Sinopse: Livro que até o século IV fazia parte dos livros sagrados lidos pelos cristãos como parte da tradição judaica. O Concílio de Nicéia, no século IV, o classificou como "apócrifo" e o retirou da Bíblia. Essa tradução não está em versos, mas em prosa.
Religião e Espiritualidade
Contexto da obra
Quando a classificação é mais ampla, o contexto do livro costuma depender ainda mais de autoria, tema e edição. “O Livro de Enoch”, de Enoch, publicado pela editora Heráclito, em 2013 e com 101 páginas, integra a categoria Livros Variados. Por isso, autoria, edição e tema acabam tendo ainda mais peso na forma de apresentar o livro.
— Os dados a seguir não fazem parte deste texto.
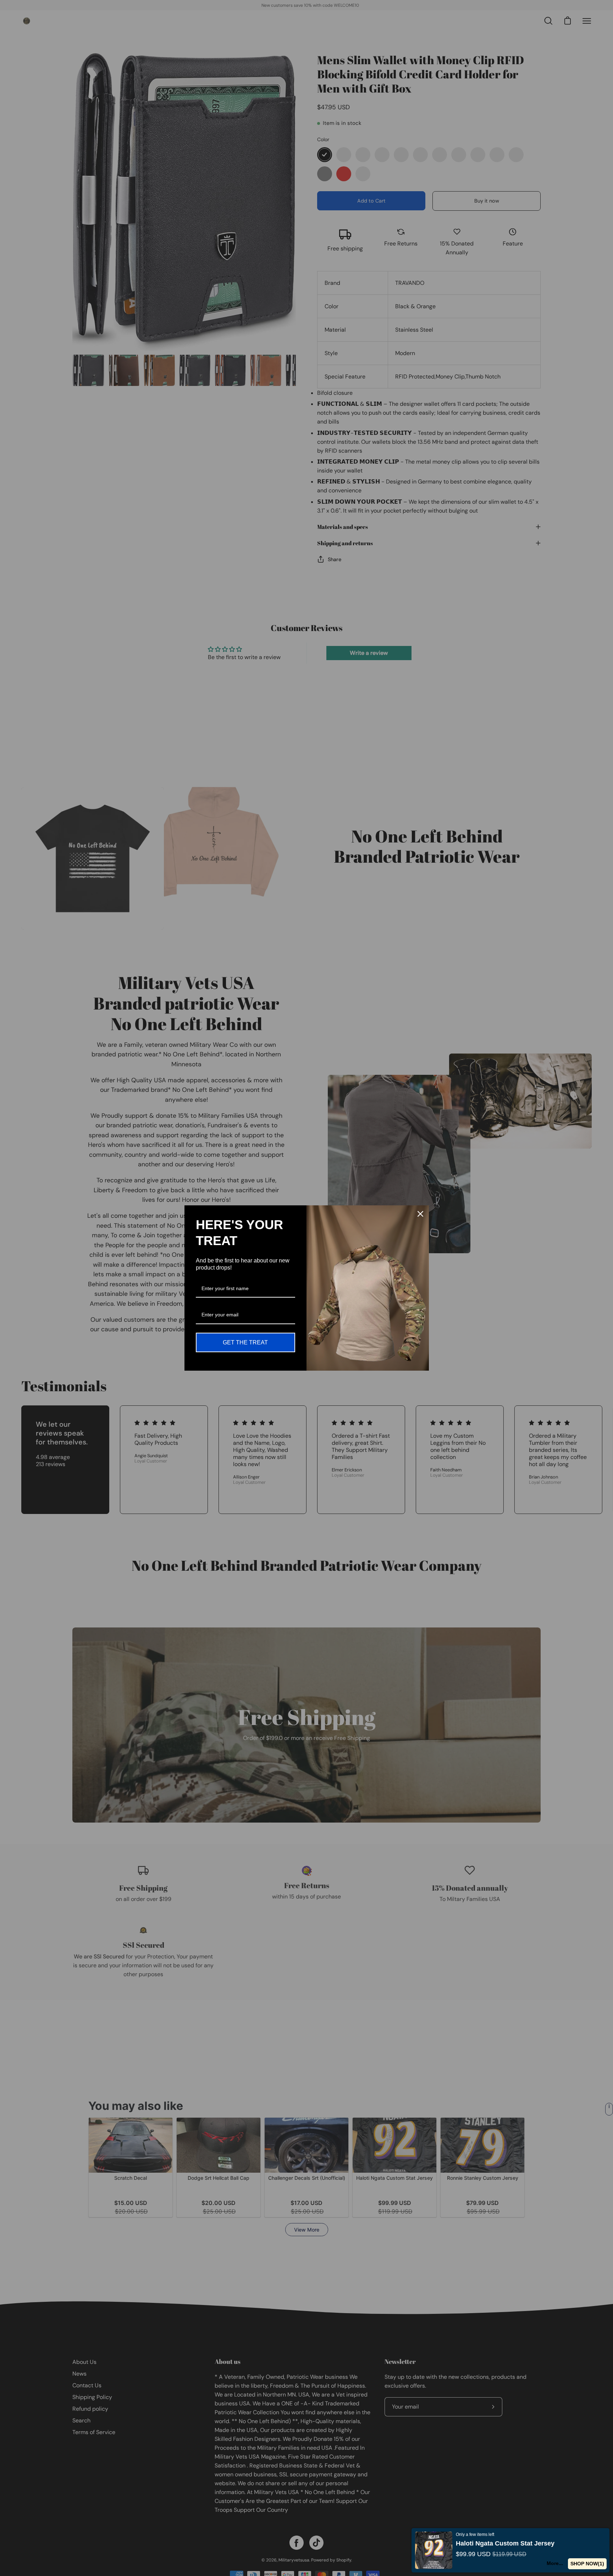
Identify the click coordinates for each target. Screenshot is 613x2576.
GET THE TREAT (245, 1342)
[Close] (420, 1213)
A leitura dos livros de Enoch revela um mergulho em narrativas antigas que combinam o místico e o apocalíptico, com um ritmo que alterna entre a descrição detalhada de eventos celestiais e passagens mais reflexivas sobre justiça e julgamento divino. A prosa, predominantemente direta e em prosa, constrói imagens vívidas de anjos caídos, profecias e mundos invisíveis, criando uma tensão constante entre o sagrado e o profano. O foco emocional oscila entre o temor diante do mal que se espalha e a esperança na punição e redenção, enquanto o leitor é convidado a acompanhar Enoch em suas viagens e revelações. Essa experiência é marcada por uma densidade temática que exige atenção, mas também oferece recompensas para quem se interessa por questões espirituais e morais profundas. Os livros de Enoch, presentes neste catálogo, trazem um olhar que ultrapassa o relato bíblico tradicional, ampliando o imaginário sobre figuras e eventos antigos.